→ **GIVEN DATA**
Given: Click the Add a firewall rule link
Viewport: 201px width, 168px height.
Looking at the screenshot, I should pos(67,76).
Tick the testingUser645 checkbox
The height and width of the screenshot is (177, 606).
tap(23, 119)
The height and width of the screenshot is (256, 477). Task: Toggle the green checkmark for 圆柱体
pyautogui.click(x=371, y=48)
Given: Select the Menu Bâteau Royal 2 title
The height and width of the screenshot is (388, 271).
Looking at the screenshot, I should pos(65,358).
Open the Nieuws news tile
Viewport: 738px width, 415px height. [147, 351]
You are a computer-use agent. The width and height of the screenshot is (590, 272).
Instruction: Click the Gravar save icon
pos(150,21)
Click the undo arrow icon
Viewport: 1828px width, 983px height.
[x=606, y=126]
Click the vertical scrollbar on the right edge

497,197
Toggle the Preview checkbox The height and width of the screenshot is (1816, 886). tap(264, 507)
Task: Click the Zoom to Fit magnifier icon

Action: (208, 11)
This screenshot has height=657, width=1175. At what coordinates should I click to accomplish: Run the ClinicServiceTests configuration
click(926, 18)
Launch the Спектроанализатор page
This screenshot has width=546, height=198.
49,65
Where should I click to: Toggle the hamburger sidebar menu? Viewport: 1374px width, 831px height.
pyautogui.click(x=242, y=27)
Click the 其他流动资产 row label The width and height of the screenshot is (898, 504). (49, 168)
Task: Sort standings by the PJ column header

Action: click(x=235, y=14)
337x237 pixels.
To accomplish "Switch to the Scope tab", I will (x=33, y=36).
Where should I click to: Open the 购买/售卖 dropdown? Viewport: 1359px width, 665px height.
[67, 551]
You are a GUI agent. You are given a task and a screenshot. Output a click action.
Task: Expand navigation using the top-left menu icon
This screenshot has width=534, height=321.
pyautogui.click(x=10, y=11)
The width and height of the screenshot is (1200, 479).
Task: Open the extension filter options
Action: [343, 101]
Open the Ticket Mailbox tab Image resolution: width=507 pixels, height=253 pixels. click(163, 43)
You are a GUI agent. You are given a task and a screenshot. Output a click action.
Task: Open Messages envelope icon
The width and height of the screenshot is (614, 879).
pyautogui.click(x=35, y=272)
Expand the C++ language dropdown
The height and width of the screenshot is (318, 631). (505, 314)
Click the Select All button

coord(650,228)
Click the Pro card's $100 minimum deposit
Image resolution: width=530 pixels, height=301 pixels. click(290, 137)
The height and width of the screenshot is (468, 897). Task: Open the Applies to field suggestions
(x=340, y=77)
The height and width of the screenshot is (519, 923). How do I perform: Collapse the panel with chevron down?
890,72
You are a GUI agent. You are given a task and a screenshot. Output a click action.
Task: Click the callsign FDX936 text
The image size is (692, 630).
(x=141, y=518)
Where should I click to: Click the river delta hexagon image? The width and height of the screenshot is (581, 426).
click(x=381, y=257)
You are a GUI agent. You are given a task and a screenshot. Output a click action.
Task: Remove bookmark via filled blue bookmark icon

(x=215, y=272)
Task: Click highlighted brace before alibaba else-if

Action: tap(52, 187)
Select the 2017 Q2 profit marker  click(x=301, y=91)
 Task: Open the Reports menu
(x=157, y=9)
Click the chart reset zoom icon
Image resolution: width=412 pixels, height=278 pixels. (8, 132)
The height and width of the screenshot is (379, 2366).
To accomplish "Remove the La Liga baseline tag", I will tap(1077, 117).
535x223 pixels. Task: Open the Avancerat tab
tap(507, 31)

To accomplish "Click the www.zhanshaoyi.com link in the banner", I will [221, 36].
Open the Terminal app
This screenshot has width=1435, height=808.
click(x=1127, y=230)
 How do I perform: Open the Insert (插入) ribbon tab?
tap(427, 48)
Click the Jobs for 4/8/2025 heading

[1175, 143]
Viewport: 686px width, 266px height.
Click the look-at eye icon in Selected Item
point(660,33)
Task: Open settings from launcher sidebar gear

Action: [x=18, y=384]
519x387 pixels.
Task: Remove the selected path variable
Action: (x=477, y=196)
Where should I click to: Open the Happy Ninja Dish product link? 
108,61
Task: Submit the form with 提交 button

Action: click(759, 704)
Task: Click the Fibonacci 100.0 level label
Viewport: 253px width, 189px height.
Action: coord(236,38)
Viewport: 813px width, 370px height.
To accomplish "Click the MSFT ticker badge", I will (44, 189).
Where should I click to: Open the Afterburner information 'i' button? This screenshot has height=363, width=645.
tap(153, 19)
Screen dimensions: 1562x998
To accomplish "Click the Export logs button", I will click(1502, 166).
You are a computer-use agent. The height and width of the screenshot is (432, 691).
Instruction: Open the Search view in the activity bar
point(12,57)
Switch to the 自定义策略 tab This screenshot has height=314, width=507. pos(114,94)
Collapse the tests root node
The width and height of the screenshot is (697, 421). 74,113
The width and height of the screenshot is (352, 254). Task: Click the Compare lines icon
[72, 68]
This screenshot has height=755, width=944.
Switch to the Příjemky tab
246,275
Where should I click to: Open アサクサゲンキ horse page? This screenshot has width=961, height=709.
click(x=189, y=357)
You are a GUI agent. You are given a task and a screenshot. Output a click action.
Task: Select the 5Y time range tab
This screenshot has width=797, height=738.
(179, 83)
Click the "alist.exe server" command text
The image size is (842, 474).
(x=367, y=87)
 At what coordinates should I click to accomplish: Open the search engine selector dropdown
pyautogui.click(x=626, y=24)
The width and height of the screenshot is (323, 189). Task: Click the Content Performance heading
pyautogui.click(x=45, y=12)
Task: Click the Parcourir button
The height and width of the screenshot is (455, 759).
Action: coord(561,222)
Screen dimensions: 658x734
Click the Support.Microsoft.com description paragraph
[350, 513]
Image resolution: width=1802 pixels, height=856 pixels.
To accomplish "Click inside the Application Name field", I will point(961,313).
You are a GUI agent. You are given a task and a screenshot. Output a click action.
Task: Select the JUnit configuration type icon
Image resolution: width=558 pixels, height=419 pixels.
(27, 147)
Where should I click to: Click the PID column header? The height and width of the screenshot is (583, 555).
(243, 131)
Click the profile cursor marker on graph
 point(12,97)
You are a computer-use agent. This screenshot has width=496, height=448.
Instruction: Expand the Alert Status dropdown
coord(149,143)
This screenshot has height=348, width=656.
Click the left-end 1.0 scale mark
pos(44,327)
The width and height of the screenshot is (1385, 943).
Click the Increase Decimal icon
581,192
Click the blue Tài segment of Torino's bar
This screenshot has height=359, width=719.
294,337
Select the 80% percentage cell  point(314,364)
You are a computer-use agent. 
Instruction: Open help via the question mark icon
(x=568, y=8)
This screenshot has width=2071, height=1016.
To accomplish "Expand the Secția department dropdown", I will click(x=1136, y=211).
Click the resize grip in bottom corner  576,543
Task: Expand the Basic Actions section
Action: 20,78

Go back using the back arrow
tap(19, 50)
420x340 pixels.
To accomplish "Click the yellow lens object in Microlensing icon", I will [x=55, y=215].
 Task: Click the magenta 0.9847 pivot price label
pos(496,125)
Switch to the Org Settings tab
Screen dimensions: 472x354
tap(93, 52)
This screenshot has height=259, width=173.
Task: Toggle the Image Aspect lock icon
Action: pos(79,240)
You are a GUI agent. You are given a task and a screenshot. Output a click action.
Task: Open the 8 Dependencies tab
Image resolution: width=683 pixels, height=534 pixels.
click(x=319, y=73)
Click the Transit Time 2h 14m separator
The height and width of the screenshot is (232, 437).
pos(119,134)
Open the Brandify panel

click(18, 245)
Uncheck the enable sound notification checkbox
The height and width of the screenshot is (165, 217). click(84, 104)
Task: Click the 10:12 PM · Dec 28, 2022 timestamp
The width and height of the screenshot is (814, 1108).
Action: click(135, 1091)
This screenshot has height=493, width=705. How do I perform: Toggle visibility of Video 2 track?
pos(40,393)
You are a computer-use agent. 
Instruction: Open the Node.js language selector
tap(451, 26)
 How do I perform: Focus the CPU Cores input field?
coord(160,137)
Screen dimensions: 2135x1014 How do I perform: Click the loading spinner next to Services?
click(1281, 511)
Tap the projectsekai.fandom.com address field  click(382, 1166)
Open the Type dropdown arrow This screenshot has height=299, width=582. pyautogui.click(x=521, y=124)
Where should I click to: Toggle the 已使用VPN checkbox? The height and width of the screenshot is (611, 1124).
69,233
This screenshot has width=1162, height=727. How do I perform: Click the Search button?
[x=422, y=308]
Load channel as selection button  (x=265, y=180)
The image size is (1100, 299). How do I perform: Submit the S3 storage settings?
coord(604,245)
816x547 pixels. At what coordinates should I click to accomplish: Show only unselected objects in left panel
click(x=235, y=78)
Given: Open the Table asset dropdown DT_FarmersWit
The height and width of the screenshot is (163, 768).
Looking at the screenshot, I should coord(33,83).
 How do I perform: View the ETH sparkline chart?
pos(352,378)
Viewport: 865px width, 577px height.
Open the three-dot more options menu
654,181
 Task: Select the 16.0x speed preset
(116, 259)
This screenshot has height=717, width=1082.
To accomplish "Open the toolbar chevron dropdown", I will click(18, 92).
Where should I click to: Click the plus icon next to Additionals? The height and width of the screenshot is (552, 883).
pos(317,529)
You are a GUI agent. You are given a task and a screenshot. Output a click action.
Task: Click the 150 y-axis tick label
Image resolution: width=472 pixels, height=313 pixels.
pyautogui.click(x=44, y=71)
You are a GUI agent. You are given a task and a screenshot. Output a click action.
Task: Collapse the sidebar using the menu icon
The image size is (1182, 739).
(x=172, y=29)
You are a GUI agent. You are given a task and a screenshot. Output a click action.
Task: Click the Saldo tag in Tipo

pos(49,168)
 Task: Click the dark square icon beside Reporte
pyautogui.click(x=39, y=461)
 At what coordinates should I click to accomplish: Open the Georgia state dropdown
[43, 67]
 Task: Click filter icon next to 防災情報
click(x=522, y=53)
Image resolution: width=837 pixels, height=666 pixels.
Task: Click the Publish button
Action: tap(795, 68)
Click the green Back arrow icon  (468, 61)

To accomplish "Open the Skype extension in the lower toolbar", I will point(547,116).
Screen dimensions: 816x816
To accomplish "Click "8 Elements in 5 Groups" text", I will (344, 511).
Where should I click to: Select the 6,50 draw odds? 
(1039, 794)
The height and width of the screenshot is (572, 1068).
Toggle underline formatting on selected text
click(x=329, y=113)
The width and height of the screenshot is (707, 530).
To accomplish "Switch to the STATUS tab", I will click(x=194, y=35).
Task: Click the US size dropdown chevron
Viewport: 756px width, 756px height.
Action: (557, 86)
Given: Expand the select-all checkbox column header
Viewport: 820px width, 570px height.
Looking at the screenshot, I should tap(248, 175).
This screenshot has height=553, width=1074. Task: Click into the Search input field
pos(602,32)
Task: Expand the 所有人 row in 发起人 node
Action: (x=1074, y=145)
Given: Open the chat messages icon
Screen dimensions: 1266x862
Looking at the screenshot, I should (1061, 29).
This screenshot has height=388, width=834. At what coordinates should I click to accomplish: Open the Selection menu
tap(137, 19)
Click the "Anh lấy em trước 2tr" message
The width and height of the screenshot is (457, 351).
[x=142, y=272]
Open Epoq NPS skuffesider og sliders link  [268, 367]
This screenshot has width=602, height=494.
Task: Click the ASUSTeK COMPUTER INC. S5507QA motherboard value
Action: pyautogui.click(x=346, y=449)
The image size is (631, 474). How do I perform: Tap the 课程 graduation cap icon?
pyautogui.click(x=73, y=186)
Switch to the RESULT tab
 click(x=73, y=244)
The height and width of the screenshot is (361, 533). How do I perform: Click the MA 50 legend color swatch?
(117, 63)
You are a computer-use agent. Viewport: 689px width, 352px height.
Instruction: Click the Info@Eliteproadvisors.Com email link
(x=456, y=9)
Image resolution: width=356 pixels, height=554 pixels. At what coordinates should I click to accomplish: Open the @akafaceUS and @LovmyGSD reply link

→ **WHAT IS ASKED**
Print the records from their first line through the line that contains "Viewport: 738px width, 415px", reproducing each of those lines without any change.

→ **OUTPUT OF THE TASK**
Given: Click the Add a firewall rule link
Viewport: 201px width, 168px height.
Looking at the screenshot, I should pos(67,76).
Tick the testingUser645 checkbox
The height and width of the screenshot is (177, 606).
tap(23, 119)
The height and width of the screenshot is (256, 477). Task: Toggle the green checkmark for 圆柱体
pyautogui.click(x=371, y=48)
Given: Select the Menu Bâteau Royal 2 title
The height and width of the screenshot is (388, 271).
Looking at the screenshot, I should pos(65,358).
Open the Nieuws news tile
Viewport: 738px width, 415px height. [147, 351]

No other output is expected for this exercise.